While Jakub and Hanus spend most of the movie’s running time exploring Jakub’s marital problems, little-to-no attempt is made to learn more about Hanus; his species, his culture, anything. All we really learn about this intelligent arachnid refugee is that Brand X-Nutella is his comfort food, he finds space toilet sounds soothing, and that he’s eventually consumed by space maggots. This movie depicts a first contact between a human and an alien, yet all we’re supposed to care about is Jakub’s issues with his estranged wife. There is little-to-no intellectual curiosity on Jakub’s part, and it’s deeply frustrating. For me, the real story lies with Hanus (even if he is a figment of imagination), and not the melancholy cosmonaut.

After seeing the movie, I’ve already read comparisons with “The Martian” author Andy Weir’s recent book “Project Hail Mary” (2021), which also features a lonely astronaut who befriends a highly intelligent (and sightless) spider-alien. However, Weir’s novel offers much greater give-and-take between the two space travelers, with protagonist Ryland Grace showing a deeper curiosity about “Rocky” (the name he gives his hard-crusted arachnoid companion).
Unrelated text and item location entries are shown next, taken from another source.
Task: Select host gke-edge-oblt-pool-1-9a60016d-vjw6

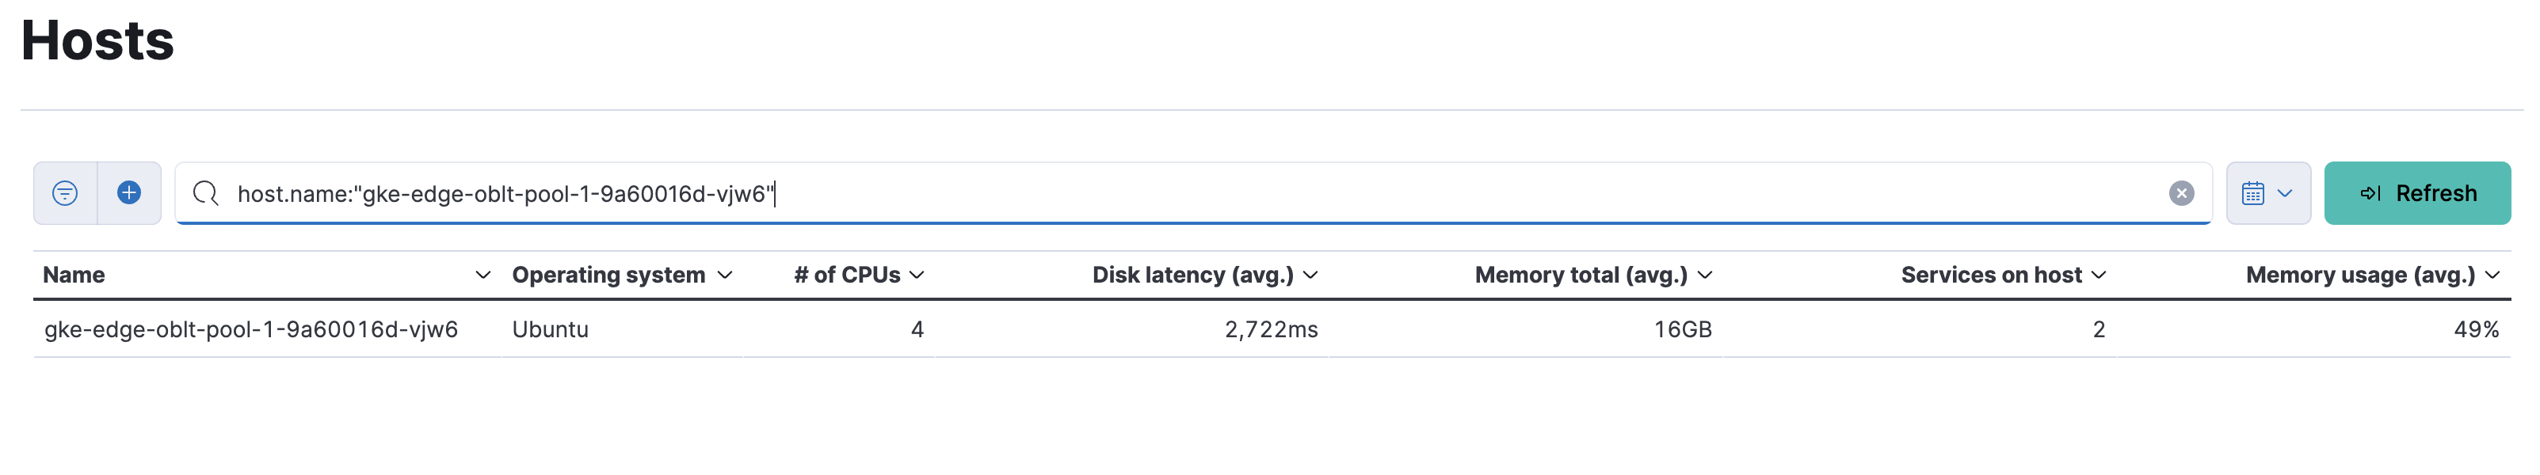Action: tap(251, 330)
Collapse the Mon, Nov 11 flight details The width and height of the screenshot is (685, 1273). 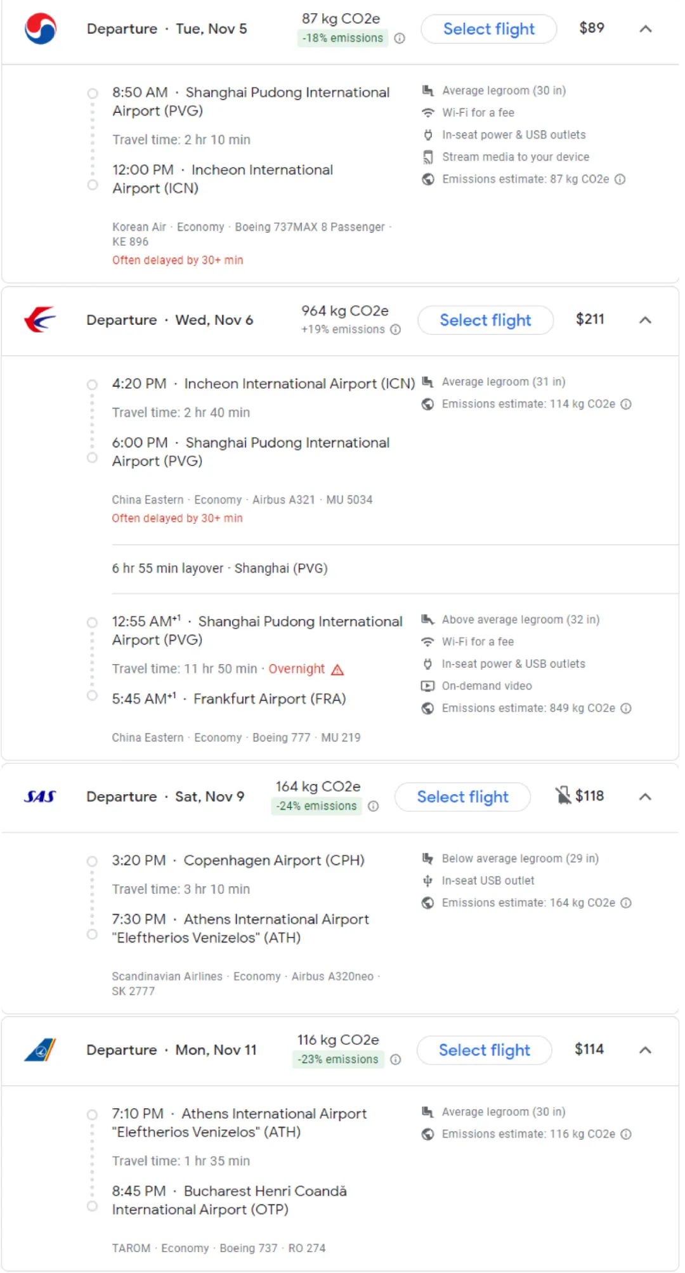point(645,1050)
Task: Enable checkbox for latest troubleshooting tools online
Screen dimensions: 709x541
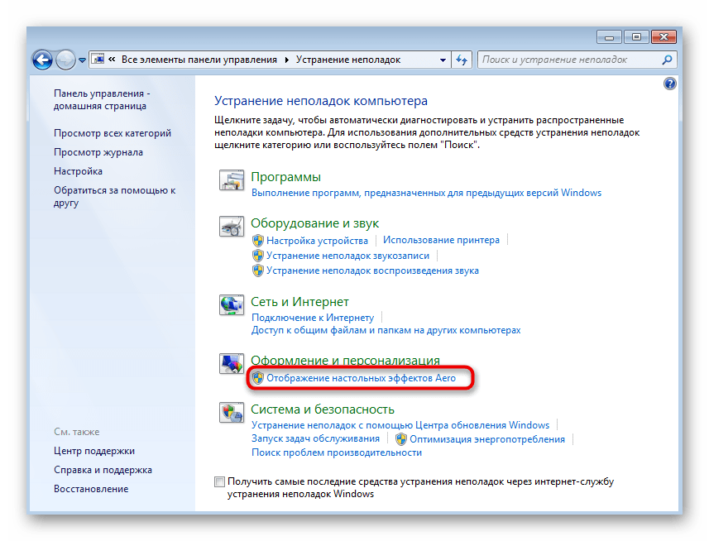Action: [x=219, y=481]
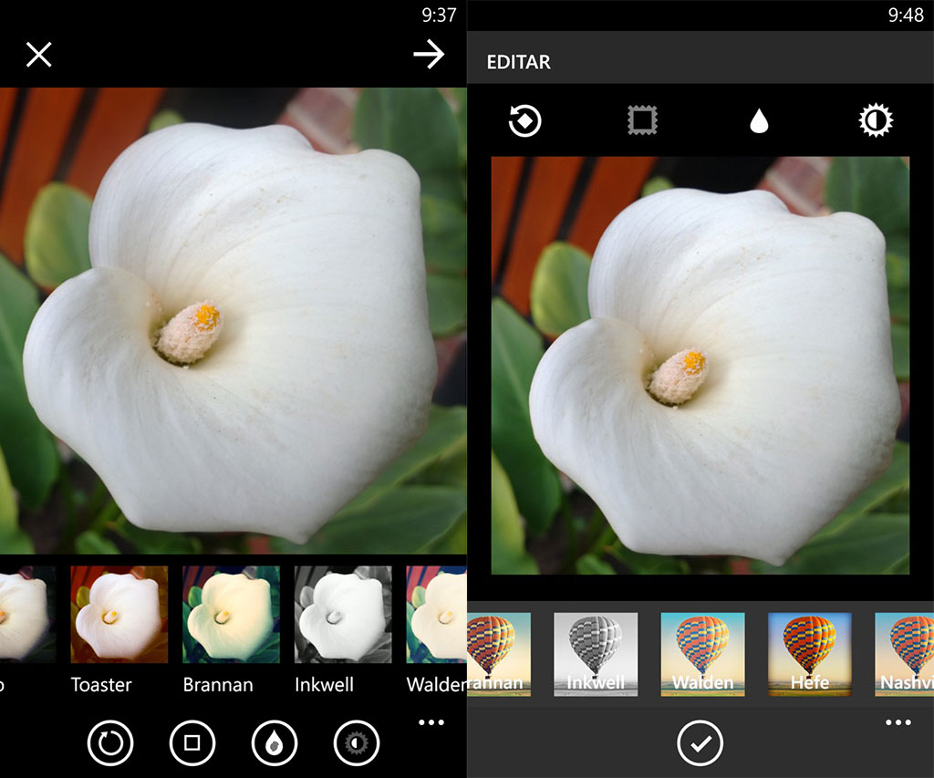Confirm edits with the checkmark button
The image size is (934, 778).
click(x=700, y=743)
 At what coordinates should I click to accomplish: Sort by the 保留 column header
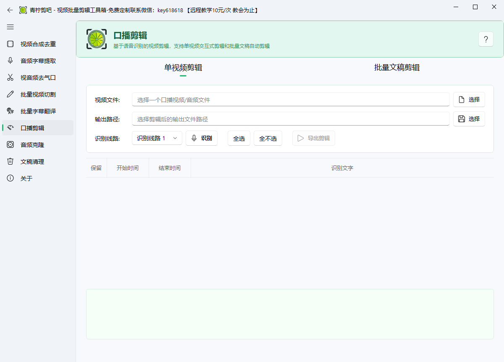96,168
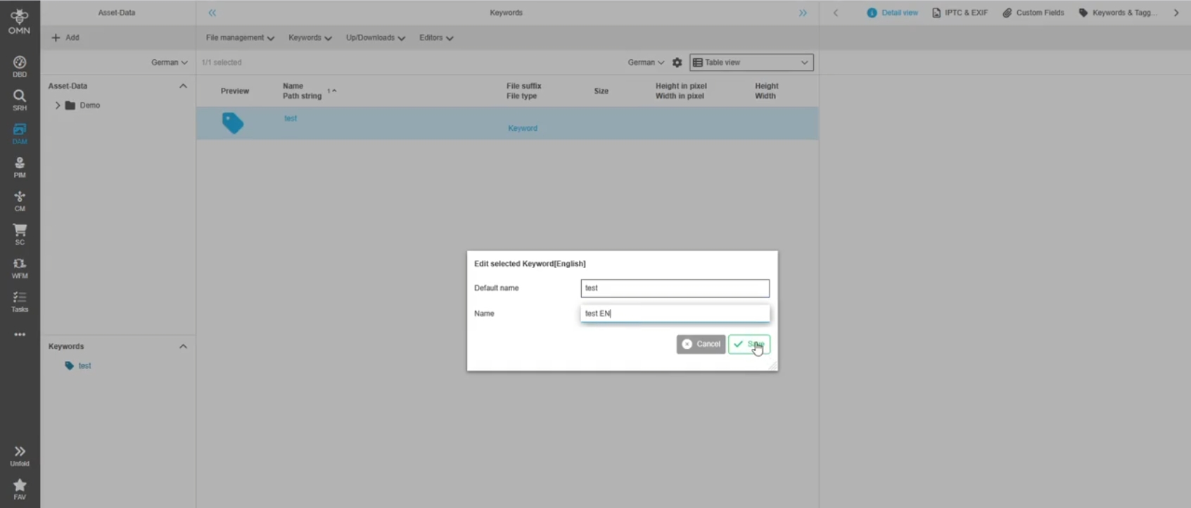Cancel the Edit selected Keyword dialog
This screenshot has width=1191, height=508.
tap(701, 344)
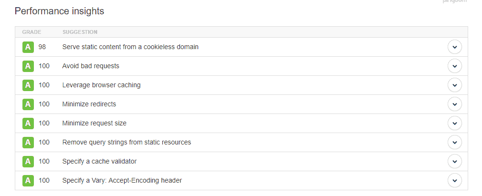Screen dimensions: 482x196
Task: Expand the Minimize request size chevron
Action: [455, 123]
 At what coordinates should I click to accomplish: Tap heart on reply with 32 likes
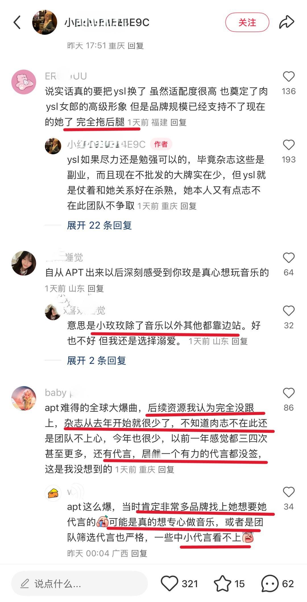pos(289,311)
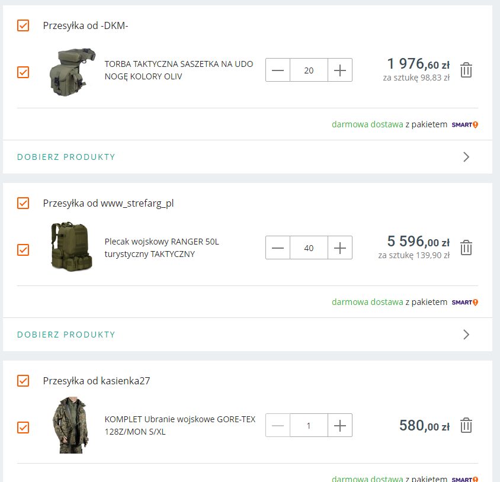Remove the RANGER 50L backpack with trash icon
Viewport: 500px width, 482px height.
click(466, 248)
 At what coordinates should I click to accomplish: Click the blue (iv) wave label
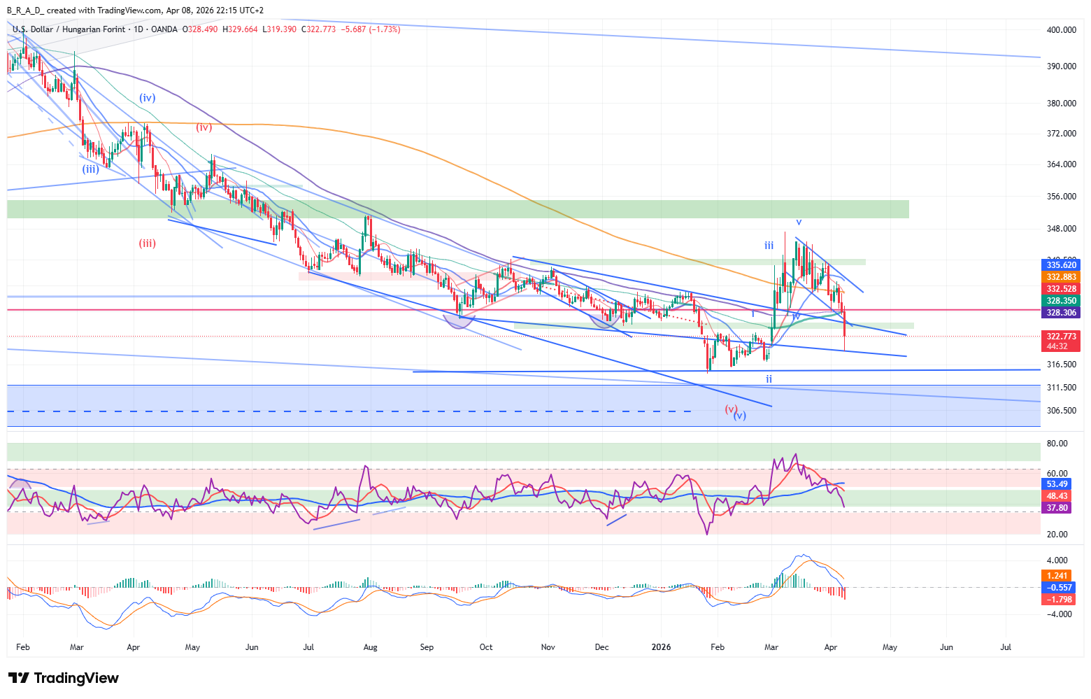pyautogui.click(x=147, y=98)
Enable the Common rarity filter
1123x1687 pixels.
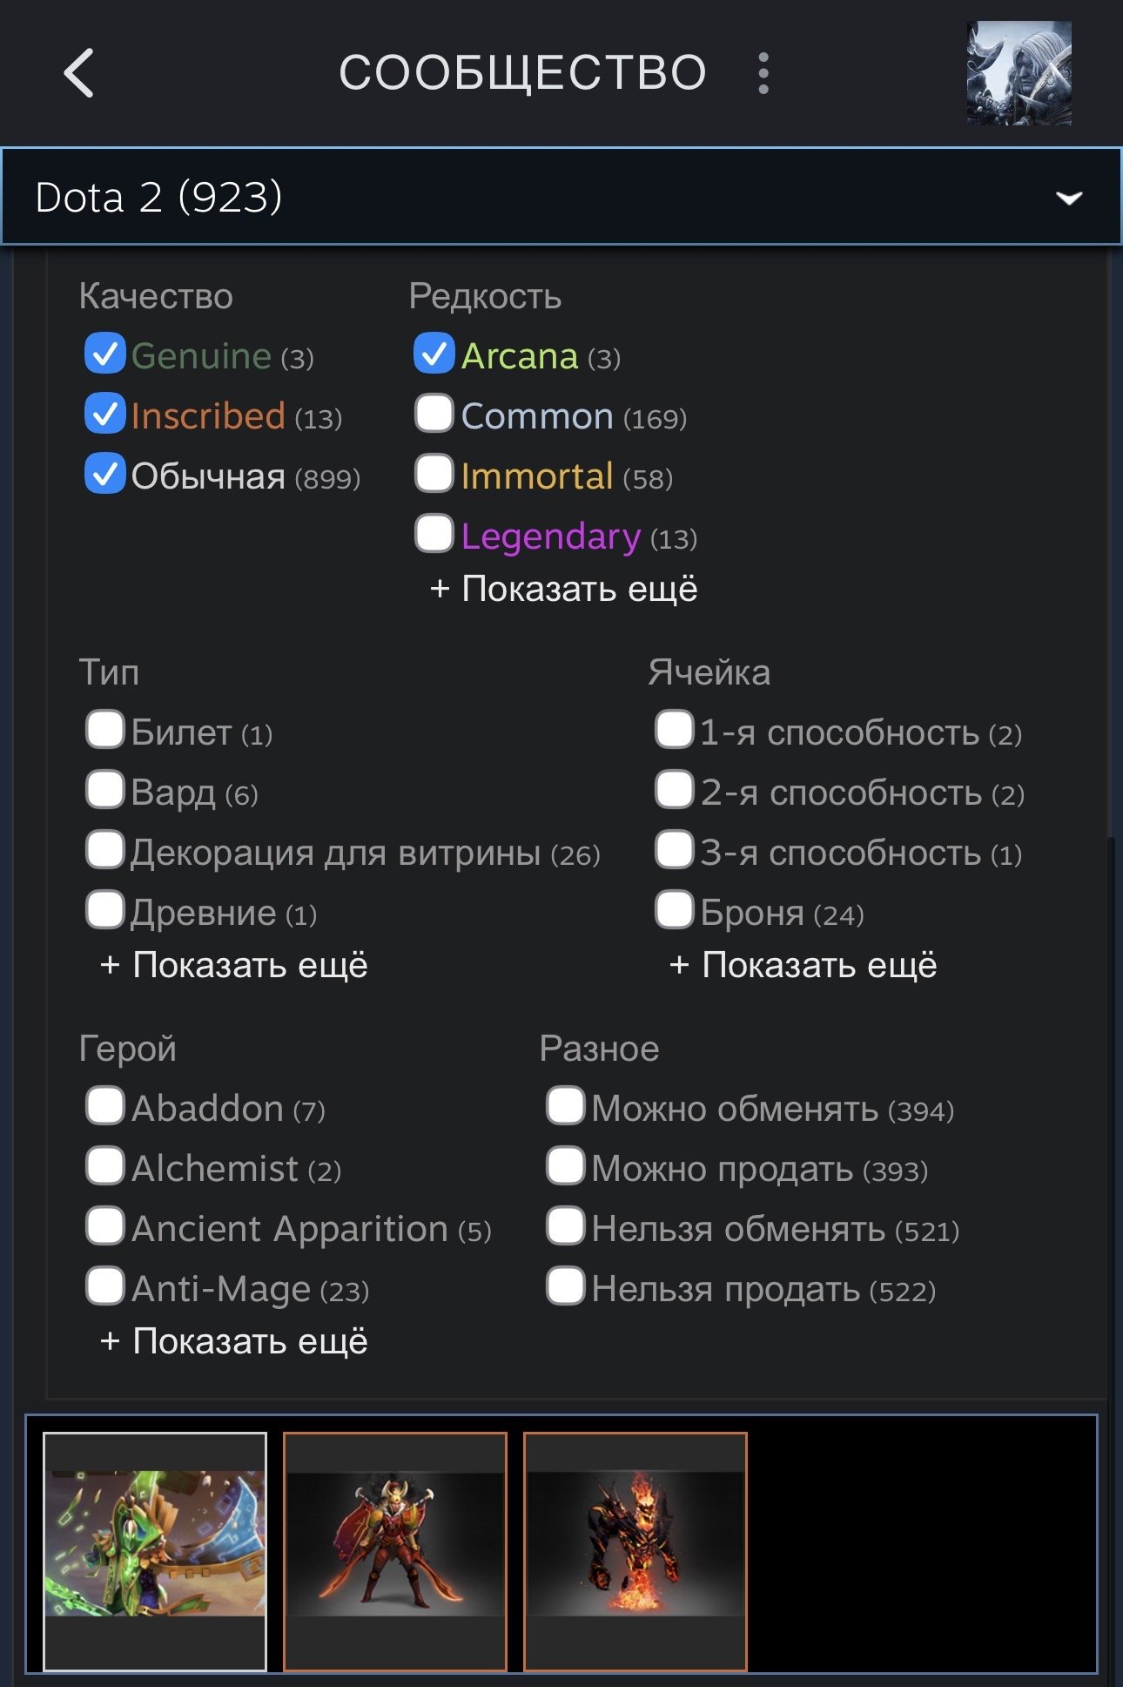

Rather than Rocky simply acting as therapist for Grace’s emotional baggage, they give solace to each other by pooling their talents to overcoming their mutual threat (a parasitic ‘astrophage’ which is killing the stars of their home solar systems). The intellectually dextrous and refreshingly irreverent “Project Hail Mary” has very little of “Spaceman”’s protracted, navel-gazing melancholia.

While there are bits and pieces of “Spaceman” that are honestly compelling, it’s ultimately a paper-thin story stretched over 109 minutes—and you feel every minute. Despite a few random good ideas and clear dramatic prowess, this murky little movie is a bit of a chore to sit through. “Spaceman” is less a cosmic odyssey, and more a cosmic counseling session.
Where’s Deanna Troi when you need her?
Where To Watch
“Spaceman” is streaming exclusively on Netflix.